82 solar years ago, on this day in 1934 AD, the one-sided Treaty of Ta’ef was imposed on Imam Yahya of Yemen by Abdul-Aziz ibn Saud, ruler of the British created state called Saudi Arabia, according to which the regions of Najran, Jeezan, and Asir were occupied for a period of 40 years. In 1974 and again on its unification in 1990, Yemen demanded the return of these vast territories, but Saudi Arabia, backed by the US, has refused to return them, in violation of the Treaty of Ta’ef. Currently, Saudi Arabia has unleashed state terrorism on Yemen, and has been criminally bombarding the country, killing so far some four thousand men, women and children.
58 lunar years ago, on this day in 1379 AH, the prominent Iranian literary figure, Abu’l-Hassan Foroughi, passed away in his hometown Tehran. He was a lecturer on history and geography, especially at Tehran University. He wrote many books, including “Tarikh-e Adabiyat-e Iran” (Literary History of Iran), and in French language, titled “Social and Philosophical Ideas”.
56 solar years ago, on this day in 1960 AD, Cameroon became a republic following independence from joint British and French colonial rule. Cameroon is located in West Africa with a coastline on the Atlantic Ocean. It covers an area of 475,000 sq km and shares borders with Nigeria, Chad, Central Africa, Congo, Gabon, and Tropical Guinea.
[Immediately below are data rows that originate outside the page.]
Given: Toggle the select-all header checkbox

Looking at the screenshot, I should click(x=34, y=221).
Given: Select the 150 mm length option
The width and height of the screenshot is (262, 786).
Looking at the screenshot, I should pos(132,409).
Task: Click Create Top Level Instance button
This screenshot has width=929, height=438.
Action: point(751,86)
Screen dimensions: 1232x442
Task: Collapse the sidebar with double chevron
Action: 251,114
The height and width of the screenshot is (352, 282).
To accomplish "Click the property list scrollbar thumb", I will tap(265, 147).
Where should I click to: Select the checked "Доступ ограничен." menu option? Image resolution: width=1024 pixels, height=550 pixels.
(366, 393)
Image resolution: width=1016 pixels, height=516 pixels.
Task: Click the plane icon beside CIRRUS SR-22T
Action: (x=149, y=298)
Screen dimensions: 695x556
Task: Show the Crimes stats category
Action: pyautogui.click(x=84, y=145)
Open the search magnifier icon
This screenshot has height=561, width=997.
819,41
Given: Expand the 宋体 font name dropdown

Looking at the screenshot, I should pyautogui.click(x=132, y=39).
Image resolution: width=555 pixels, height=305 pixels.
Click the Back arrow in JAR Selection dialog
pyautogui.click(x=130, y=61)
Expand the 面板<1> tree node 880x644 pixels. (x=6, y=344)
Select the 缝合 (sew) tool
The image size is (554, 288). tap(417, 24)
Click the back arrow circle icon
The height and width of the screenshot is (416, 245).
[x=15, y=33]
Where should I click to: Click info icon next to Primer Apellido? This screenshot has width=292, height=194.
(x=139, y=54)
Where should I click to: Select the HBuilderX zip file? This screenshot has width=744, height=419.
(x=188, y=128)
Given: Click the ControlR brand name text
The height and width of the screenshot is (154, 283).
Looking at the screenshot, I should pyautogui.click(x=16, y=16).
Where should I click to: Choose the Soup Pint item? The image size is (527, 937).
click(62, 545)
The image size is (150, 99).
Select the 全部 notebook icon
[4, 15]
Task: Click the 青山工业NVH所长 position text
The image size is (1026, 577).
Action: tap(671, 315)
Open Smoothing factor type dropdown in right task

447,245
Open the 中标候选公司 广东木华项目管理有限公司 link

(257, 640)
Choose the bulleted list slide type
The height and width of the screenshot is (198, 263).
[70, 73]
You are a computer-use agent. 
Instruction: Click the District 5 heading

Over one-fourth of the population is Muslim, who form the majority in the northern and western parts.
14 solar years ago, on this day in 2002 AD, East Timor, with a population of about 800,000, celebrated independence from Indonesia, but a legal battle loomed with Australia over the Greater Sunrise natural gas field in the Timor Sea. The field lies 95 miles south of East Timor and 250 miles north of Australia.
9 solar years ago, on this day in 2007 AD, Nigeria's largest state, Niger, sued US drug firm Pfizer for using 200 children as "guinea pigs" for a drug test in 1996 that led to multiple deaths and deformities. In 2010 a leaked WikiLeaks cable said Pfizer hired investigators to unearth evidence of corruption against Nigeria’s former attorney general Michael Aondoakaa to pressure him to drop legal action over the company’s experimental antibiotic, Trovan.